E chi invece ha conosciuto da vicino una situazione di abbandono?
Non sono poi così pochi i giovani che non hanno una casa; ragazzi e bambini soli a cui, prima di tutto, manca una vera famiglia.
Il contrappasso non vede invece molte strutture che possono pregiarsi di garantire una reale accoglienza, qualcosa che vada oltre la predisposizione di un letto e di un pasto caldo.
Sono trascorsi diversi anni dagli eventi narrati nel romanzo di Elena Vatta, “ispirato alla storia vera di un figlio mancato”, che traccia il commovente percorso di un bambino abbandonato dalla madre e allevato a Capriva, tra i vigneti del Collio Goriziano, nella dimora di Villa Russiz, dove imparerà a crescere, costruendo la propria identità nel corso del tempo, sorretto dalle amorevoli cure di coloro che vivono e lavorano in quello che all’epoca non era solo un collegio femminile, ma anche un orfanotrofio. Ancora oggi, la Fondazione Villa Russiz continua ad ospitare all’interno della sua Casa-famiglia minori in difficoltà o in situazione di abbandono.

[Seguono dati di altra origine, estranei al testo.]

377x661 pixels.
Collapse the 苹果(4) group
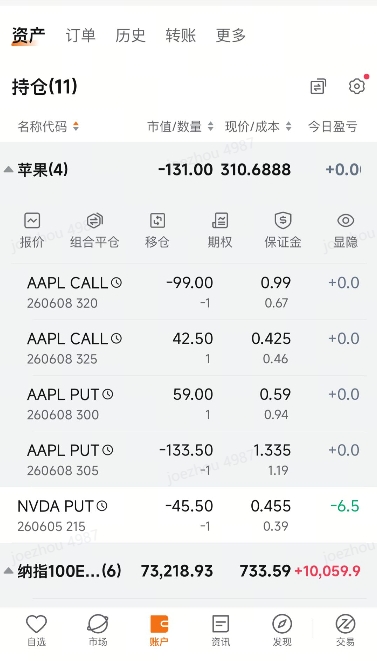pyautogui.click(x=8, y=170)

Nel rimanere in tema di casa - e di romanzi che meriterebbero di essere apprezzati da un pubblico più vasto - vorrei spezzare una lancia a favore dei tanti bravi scrittori che si trovano a scegliere di pubblicare il loro lavoro senza l’appoggio di una casa editrice, mancandone una effettivamente disposta a scommettere, sul talento di uno sconosciuto, anche in assenza di un sostanzioso contributo economico. D’altro canto, è vero che, purtroppo, - e con le dovute proporzioni - forse attualmente ci sono più scrittori che lettori appassionati e tanti sono convinti di saper scrivere bene anche senza essersi mai realmente confrontati con lo stile di autori univocamente riconosciuti e letture un po’ più impegnative dell’ultimo post pubblicato sul social di turno.
Comunque, è proprio la carenza di lettori che fa sì che tanta bella letteratura sia destinata all’anonimato, restando chiusa in un cassetto, o vada invenduta nonostante il lavoro di “self publishing” di alcuni autori indipendenti che hanno il fegato di rischiare in prima persona. Contemporaneamente, magari ci si chiede cosa regalare al compleanno di un amico, andando poi ad acquistare un oggetto inutile e, se va bene, un libro, ma solo se si tratta dell’ultima “opera” sfornata dalla celebrità di turno che approfitta del momento propizio per “darsi in pasto” con l’ennesimo romanzo sulla sua vita, sufficientemente buono per essere commercializzato. In un paradosso dei nostri tempi, il suo “ghostwriter” è proprio lo stesso scrittore a cui da poco hanno rifiutato di pubblicare il primo romanzo che, ahimè, non poteva certo essere la biografia di un famoso personaggio dello spettacolo.
Nel suo annuncio di dipartita forse si leggerà “Scrittore cercava casa”.